▼

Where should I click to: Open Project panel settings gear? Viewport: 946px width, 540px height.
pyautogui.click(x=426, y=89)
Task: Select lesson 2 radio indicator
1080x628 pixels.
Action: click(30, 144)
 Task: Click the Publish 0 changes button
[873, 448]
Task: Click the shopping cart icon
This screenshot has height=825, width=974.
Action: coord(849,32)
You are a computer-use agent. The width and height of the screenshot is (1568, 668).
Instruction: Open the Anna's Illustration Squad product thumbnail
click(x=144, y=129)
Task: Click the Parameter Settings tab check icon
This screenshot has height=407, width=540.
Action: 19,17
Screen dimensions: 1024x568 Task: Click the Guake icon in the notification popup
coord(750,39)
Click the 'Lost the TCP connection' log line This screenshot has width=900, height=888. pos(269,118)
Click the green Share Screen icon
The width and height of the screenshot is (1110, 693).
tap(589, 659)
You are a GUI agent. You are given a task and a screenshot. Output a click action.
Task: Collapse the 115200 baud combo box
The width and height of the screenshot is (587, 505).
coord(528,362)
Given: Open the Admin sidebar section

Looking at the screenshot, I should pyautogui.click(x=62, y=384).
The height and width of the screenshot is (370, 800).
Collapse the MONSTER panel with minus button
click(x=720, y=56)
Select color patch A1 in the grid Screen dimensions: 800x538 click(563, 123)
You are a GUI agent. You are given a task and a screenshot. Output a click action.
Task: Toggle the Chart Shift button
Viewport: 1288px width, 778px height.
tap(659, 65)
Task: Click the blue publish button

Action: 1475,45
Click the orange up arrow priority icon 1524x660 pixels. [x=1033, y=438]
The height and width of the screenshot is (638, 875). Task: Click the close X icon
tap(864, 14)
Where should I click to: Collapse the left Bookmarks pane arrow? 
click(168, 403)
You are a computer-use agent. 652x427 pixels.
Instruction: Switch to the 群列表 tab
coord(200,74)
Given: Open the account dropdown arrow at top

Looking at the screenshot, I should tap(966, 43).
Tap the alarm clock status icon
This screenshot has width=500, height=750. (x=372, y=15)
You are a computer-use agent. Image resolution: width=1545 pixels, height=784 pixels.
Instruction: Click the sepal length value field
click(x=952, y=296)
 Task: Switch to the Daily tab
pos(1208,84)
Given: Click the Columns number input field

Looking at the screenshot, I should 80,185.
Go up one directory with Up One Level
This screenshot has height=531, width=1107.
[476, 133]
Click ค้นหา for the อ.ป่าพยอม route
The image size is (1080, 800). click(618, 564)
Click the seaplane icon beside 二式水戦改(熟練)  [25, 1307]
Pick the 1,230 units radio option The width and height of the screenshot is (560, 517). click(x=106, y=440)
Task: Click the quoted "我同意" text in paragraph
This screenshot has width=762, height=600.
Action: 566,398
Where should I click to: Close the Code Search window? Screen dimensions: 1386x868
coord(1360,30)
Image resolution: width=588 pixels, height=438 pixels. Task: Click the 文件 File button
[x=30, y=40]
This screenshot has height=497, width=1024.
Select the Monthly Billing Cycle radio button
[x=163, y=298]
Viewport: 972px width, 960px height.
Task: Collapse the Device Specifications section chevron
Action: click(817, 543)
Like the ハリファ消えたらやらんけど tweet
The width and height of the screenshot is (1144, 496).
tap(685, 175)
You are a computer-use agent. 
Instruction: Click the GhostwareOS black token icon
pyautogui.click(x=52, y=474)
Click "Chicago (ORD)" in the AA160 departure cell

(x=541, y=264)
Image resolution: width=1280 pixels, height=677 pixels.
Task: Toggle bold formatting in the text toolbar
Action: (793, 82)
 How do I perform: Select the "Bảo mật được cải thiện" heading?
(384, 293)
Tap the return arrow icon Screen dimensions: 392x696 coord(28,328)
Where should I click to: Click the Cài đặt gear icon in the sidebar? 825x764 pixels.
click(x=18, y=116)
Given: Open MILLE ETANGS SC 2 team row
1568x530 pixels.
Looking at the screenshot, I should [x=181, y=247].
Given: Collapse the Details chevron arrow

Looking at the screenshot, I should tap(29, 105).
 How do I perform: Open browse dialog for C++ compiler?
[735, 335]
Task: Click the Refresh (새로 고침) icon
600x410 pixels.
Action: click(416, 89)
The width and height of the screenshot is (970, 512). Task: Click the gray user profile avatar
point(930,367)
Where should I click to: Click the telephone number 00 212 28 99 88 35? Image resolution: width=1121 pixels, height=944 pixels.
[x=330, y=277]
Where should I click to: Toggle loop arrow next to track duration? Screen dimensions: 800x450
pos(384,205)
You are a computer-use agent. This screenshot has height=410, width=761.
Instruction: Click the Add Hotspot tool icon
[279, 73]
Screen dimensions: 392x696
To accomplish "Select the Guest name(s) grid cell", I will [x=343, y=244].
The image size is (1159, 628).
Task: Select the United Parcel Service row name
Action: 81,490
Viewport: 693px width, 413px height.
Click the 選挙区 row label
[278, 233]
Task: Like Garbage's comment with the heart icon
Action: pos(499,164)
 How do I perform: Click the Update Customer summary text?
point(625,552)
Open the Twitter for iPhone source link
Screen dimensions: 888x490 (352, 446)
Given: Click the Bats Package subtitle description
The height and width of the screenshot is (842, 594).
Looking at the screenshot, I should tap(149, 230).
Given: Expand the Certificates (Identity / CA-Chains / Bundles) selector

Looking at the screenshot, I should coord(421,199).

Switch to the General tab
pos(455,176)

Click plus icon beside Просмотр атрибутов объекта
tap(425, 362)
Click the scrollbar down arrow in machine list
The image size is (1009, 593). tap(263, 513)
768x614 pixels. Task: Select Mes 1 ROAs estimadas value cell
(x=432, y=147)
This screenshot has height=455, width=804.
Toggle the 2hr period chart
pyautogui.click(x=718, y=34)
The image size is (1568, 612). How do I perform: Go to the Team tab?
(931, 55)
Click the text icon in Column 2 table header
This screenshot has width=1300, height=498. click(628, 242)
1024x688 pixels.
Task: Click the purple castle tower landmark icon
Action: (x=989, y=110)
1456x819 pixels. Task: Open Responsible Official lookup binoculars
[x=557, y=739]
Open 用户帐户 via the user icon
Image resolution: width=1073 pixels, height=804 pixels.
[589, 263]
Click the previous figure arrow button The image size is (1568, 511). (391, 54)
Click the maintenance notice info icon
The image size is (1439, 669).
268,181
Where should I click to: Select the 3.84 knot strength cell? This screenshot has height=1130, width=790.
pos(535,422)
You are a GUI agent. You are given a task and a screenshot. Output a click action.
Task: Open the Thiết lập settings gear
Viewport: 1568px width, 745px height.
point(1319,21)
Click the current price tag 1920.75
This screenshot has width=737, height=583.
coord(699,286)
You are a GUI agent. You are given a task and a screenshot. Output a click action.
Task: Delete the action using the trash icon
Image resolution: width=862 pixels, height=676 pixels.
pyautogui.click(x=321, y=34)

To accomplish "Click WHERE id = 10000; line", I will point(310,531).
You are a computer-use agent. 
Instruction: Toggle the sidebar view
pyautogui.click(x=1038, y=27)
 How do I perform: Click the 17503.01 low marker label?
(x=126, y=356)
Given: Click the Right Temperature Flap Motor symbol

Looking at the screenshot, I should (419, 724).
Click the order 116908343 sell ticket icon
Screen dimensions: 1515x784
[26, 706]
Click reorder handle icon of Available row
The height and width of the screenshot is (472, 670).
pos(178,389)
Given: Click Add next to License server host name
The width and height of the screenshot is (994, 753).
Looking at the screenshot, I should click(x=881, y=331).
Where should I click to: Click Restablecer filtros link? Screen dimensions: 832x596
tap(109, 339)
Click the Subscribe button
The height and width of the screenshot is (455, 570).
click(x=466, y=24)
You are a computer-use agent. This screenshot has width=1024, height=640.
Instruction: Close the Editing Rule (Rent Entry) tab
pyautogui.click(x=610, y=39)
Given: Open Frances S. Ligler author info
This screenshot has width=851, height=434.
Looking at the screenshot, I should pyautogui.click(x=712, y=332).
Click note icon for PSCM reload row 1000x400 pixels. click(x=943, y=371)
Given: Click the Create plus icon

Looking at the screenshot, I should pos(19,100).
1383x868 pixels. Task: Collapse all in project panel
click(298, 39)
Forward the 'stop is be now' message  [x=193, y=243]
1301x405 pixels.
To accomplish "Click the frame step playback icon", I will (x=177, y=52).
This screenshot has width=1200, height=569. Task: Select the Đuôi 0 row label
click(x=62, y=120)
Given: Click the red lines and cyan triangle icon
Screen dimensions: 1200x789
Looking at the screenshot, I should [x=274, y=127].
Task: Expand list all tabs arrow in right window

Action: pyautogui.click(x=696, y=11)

▲

Task statement>
Please return the lines above that run from the line containing "Collapse the MONSTER panel with minus button" to the line containing "Click the seaplane", inclusive, exactly and with no other lines.

Written response>
Collapse the MONSTER panel with minus button
click(x=720, y=56)
Select color patch A1 in the grid Screen dimensions: 800x538 click(563, 123)
You are a GUI agent. You are given a task and a screenshot. Output a click action.
Task: Toggle the Chart Shift button
Viewport: 1288px width, 778px height.
tap(659, 65)
Task: Click the blue publish button

Action: 1475,45
Click the orange up arrow priority icon 1524x660 pixels. [x=1033, y=438]
The height and width of the screenshot is (638, 875). Task: Click the close X icon
tap(864, 14)
Where should I click to: Collapse the left Bookmarks pane arrow? 
click(168, 403)
You are a computer-use agent. 652x427 pixels.
Instruction: Switch to the 群列表 tab
coord(200,74)
Given: Open the account dropdown arrow at top

Looking at the screenshot, I should tap(966, 43).
Tap the alarm clock status icon
This screenshot has width=500, height=750. (x=372, y=15)
You are a computer-use agent. Image resolution: width=1545 pixels, height=784 pixels.
Instruction: Click the sepal length value field
click(x=952, y=296)
 Task: Switch to the Daily tab
pos(1208,84)
Given: Click the Columns number input field

Looking at the screenshot, I should 80,185.
Go up one directory with Up One Level
This screenshot has height=531, width=1107.
[476, 133]
Click ค้นหา for the อ.ป่าพยอม route
The image size is (1080, 800). click(618, 564)
Click the seaplane icon beside 二式水戦改(熟練)  [25, 1307]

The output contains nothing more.